Dann wandte er sich plötzlich zu Svend und sagte:
»Apropos, Herr Byge, darf ich mir die Frage gestatten, wie Sie sich Ihre Zukunft gedacht haben? Wir behalten Sie doch im Ministerium?«
»Ja, Exzellenz, ich beabsichtige keine Veränderung zu machen – ausgenommen in der Sache, die ich Ihnen vor einiger Zeit anzudeuten die Ehre hatte –«
»Ah – ich erinnere mich. Sie meinen, die politische Karriere.«
Tithoff erhob sich. Er legte seine Hand auf Svends Schulter.
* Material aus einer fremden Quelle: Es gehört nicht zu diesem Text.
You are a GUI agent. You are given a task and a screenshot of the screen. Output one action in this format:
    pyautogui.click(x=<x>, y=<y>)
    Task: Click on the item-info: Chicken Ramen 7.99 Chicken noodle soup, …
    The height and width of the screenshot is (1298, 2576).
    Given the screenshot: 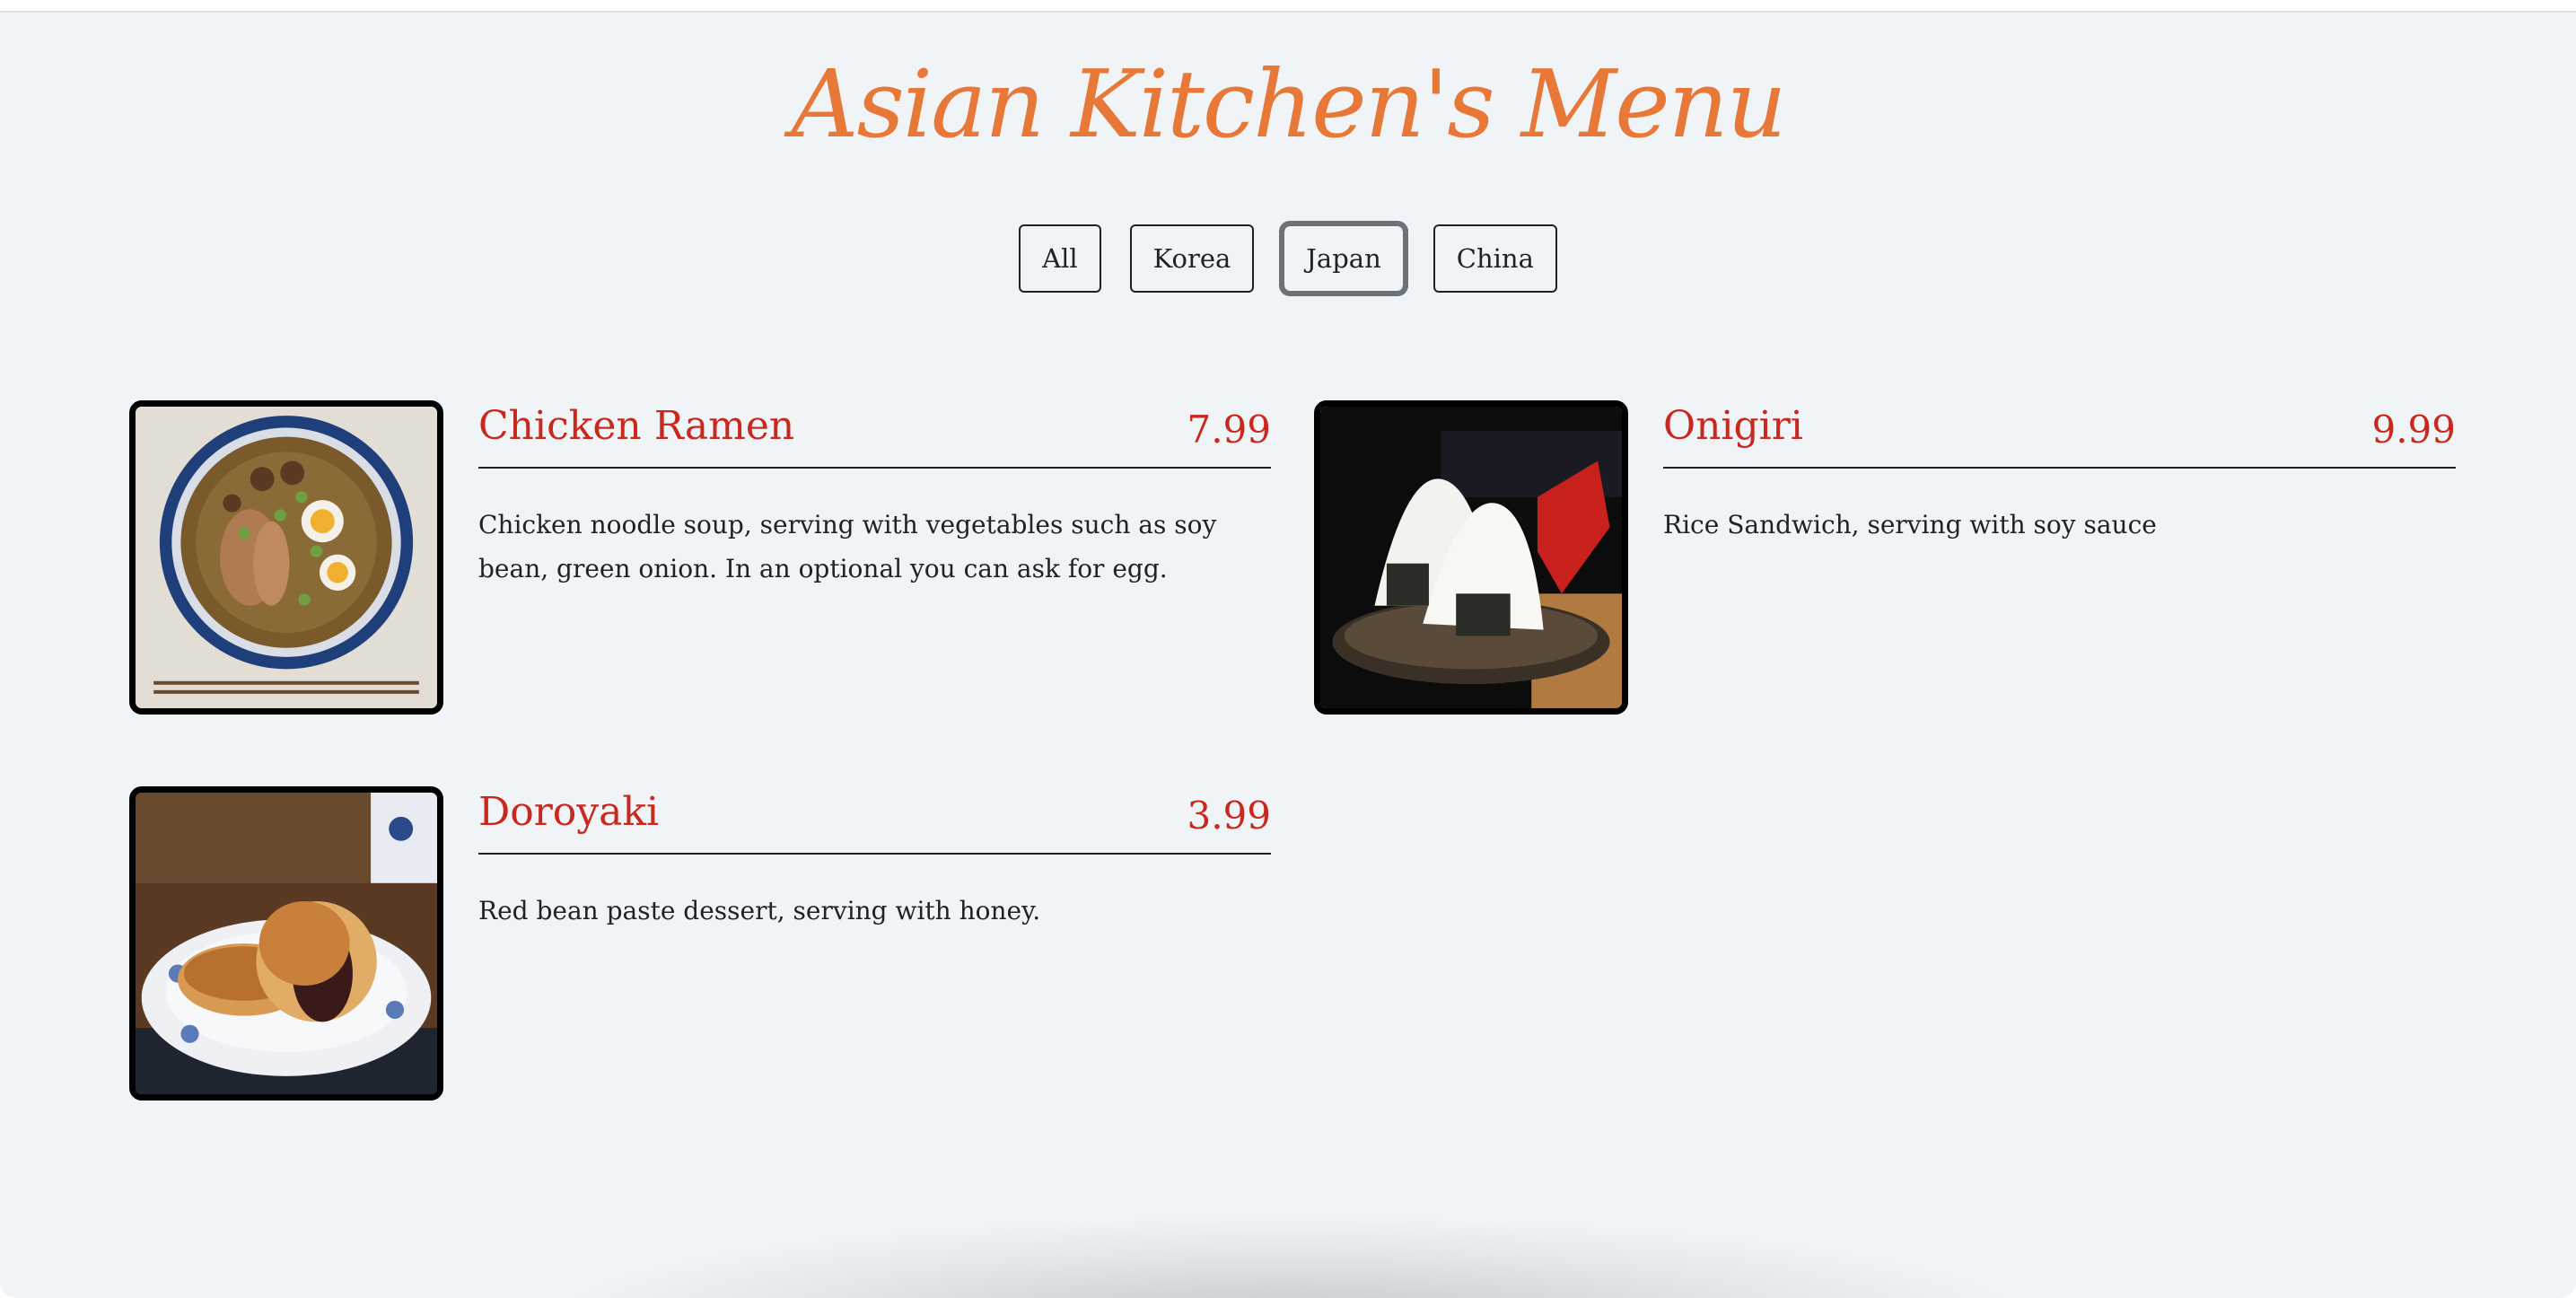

»Das hat meine wärmste Zustimmung. Wie ich Ihnen bereits damals sagte: wir brauchen frische Kräfte mit einem festen Glauben an die Zukunft. Junge Leute wie Sie, Herr Byge.«
Der Kammerherr blickte aus dem Fenster und räusperte sich. Dann fuhr er in einem leisen und vertraulichen Ton fort:
»Es ist vielleicht nicht richtig von mir, nein, ganz korrekt ist es sicher nicht« – Tithoff wandte sich zu Svend und lächelte ihm schelmisch mit seinen runden Augen zu –, »aber ich werde trotzdem die Verantwortung auf mich nehmen. Sehen Sie, mein junger Freund, ich habe über Sie und Ihre Zukunft nachgedacht – und um Ihnen Ihre politische Aufgabe zu erleichtern – Sie wissen selbst, was es für jemanden, der in den Reichstag will, heißt, eine Position zu haben – und Assessor« – Tithoff lächelte nachsichtig – »klingt ja nicht nach viel – um Ihnen also eine Erleichterung zu verschaffen, will ich Ihnen verraten, daß ich Sie zum Nachfolger des alten Expeditionssekretärs Galten ausersehen habe, wenn er zu Neujahr mit Brynch abtritt. Sie wissen vielleicht, daß man beabsichtigt, den Posten eines Expeditionssekretärs aufzuheben und ihn zu einer Bürochefstellung zu machen. – Das muß natürlich bis auf weiteres unter uns bleiben. Ich möchte Sie sogar bitten, auch Ihrer Frau, unserer lieben kleinen Ellen gegenüber, Stillschweigen zu bewahren.«
Svend war beglückt. Das Blut stieg ihm zu Kopf, während er dem Kammerherrn herzlich und dankbar die Hand drückte.
»Ja, ja, Sie sind ein tüchtiger, junger Mann. Ich meine, daß Sie dies durch Ihre ausgezeichnete Arbeit mit dem Fischereigesetz, die Prinz Adolph mehrfach lobend erwähnt hat, verdient haben.«
Kurz darauf verabschiedete er sich.
Als Ellen nach Hause kam, wunderte sie sich, daß Tithoffs Besuch Svend in solch strahlende Laune versetzt hatte.
Svend aber hielt sich tapfer und verriet nichts von der vertraulichen Mitteilung.